[Stored records]
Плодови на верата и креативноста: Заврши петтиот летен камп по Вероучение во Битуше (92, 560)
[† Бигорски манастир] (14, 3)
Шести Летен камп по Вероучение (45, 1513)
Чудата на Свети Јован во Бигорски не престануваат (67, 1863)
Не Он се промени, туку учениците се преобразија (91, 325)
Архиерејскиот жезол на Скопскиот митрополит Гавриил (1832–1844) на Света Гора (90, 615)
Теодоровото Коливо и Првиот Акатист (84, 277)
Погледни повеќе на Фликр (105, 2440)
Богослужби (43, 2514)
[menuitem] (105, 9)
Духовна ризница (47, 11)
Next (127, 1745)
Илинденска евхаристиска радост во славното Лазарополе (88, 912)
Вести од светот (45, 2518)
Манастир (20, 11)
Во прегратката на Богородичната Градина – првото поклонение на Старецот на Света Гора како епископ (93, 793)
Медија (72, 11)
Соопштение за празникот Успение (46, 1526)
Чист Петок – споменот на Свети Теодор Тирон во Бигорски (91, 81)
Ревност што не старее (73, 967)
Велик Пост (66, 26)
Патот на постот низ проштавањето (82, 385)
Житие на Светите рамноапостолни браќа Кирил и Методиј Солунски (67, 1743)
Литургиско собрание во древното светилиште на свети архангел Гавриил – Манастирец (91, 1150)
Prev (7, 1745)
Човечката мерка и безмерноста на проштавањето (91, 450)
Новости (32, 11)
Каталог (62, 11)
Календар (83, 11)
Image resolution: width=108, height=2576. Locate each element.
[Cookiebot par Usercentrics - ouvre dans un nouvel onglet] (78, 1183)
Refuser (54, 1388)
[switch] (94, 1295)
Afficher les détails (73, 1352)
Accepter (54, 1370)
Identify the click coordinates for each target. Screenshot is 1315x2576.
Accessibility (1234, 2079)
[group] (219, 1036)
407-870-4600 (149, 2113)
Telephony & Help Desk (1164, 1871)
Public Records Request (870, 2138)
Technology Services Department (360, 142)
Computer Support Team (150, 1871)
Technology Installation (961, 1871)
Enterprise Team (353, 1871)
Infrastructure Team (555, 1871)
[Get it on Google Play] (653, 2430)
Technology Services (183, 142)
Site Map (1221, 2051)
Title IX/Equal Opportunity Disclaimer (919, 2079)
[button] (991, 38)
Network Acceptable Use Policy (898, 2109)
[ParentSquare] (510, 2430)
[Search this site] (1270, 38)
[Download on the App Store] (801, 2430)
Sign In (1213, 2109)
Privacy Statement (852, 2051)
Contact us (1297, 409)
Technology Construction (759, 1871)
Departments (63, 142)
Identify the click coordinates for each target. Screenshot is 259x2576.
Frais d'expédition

Task goal:
The records must each be output verbatim, with nothing left out.

The completed task:
Плодови на верата и креативноста: Заврши петтиот летен камп по Вероучение во Битуше (92, 560)
[† Бигорски манастир] (14, 3)
Шести Летен камп по Вероучение (45, 1513)
Чудата на Свети Јован во Бигорски не престануваат (67, 1863)
Не Он се промени, туку учениците се преобразија (91, 325)
Архиерејскиот жезол на Скопскиот митрополит Гавриил (1832–1844) на Света Гора (90, 615)
Теодоровото Коливо и Првиот Акатист (84, 277)
Погледни повеќе на Фликр (105, 2440)
Богослужби (43, 2514)
[menuitem] (105, 9)
Духовна ризница (47, 11)
Next (127, 1745)
Илинденска евхаристиска радост во славното Лазарополе (88, 912)
Вести од светот (45, 2518)
Манастир (20, 11)
Во прегратката на Богородичната Градина – првото поклонение на Старецот на Света Гора како епископ (93, 793)
Медија (72, 11)
Соопштение за празникот Успение (46, 1526)
Чист Петок – споменот на Свети Теодор Тирон во Бигорски (91, 81)
Ревност што не старее (73, 967)
Велик Пост (66, 26)
Патот на постот низ проштавањето (82, 385)
Житие на Светите рамноапостолни браќа Кирил и Методиј Солунски (67, 1743)
Литургиско собрание во древното светилиште на свети архангел Гавриил – Манастирец (91, 1150)
Prev (7, 1745)
Човечката мерка и безмерноста на проштавањето (91, 450)
Новости (32, 11)
Каталог (62, 11)
Календар (83, 11)
Image resolution: width=108, height=2576. Locate each element.
[Cookiebot par Usercentrics - ouvre dans un nouvel onglet] (78, 1183)
Refuser (54, 1388)
[switch] (94, 1295)
Afficher les détails (73, 1352)
Accepter (54, 1370)
Identify the click coordinates for each target. Screenshot is 1315x2576.
Accessibility (1234, 2079)
[group] (219, 1036)
407-870-4600 (149, 2113)
Telephony & Help Desk (1164, 1871)
Public Records Request (870, 2138)
Technology Services Department (360, 142)
Computer Support Team (150, 1871)
Technology Installation (961, 1871)
Enterprise Team (353, 1871)
Infrastructure Team (555, 1871)
[Get it on Google Play] (653, 2430)
Technology Services (183, 142)
Site Map (1221, 2051)
Title IX/Equal Opportunity Disclaimer (919, 2079)
[button] (991, 38)
Network Acceptable Use Policy (898, 2109)
[ParentSquare] (510, 2430)
[Search this site] (1270, 38)
[Download on the App Store] (801, 2430)
Sign In (1213, 2109)
Privacy Statement (852, 2051)
Contact us (1297, 409)
Technology Construction (759, 1871)
Departments (63, 142)
Identify the click coordinates for each target. Screenshot is 259x2576.
Frais d'expédition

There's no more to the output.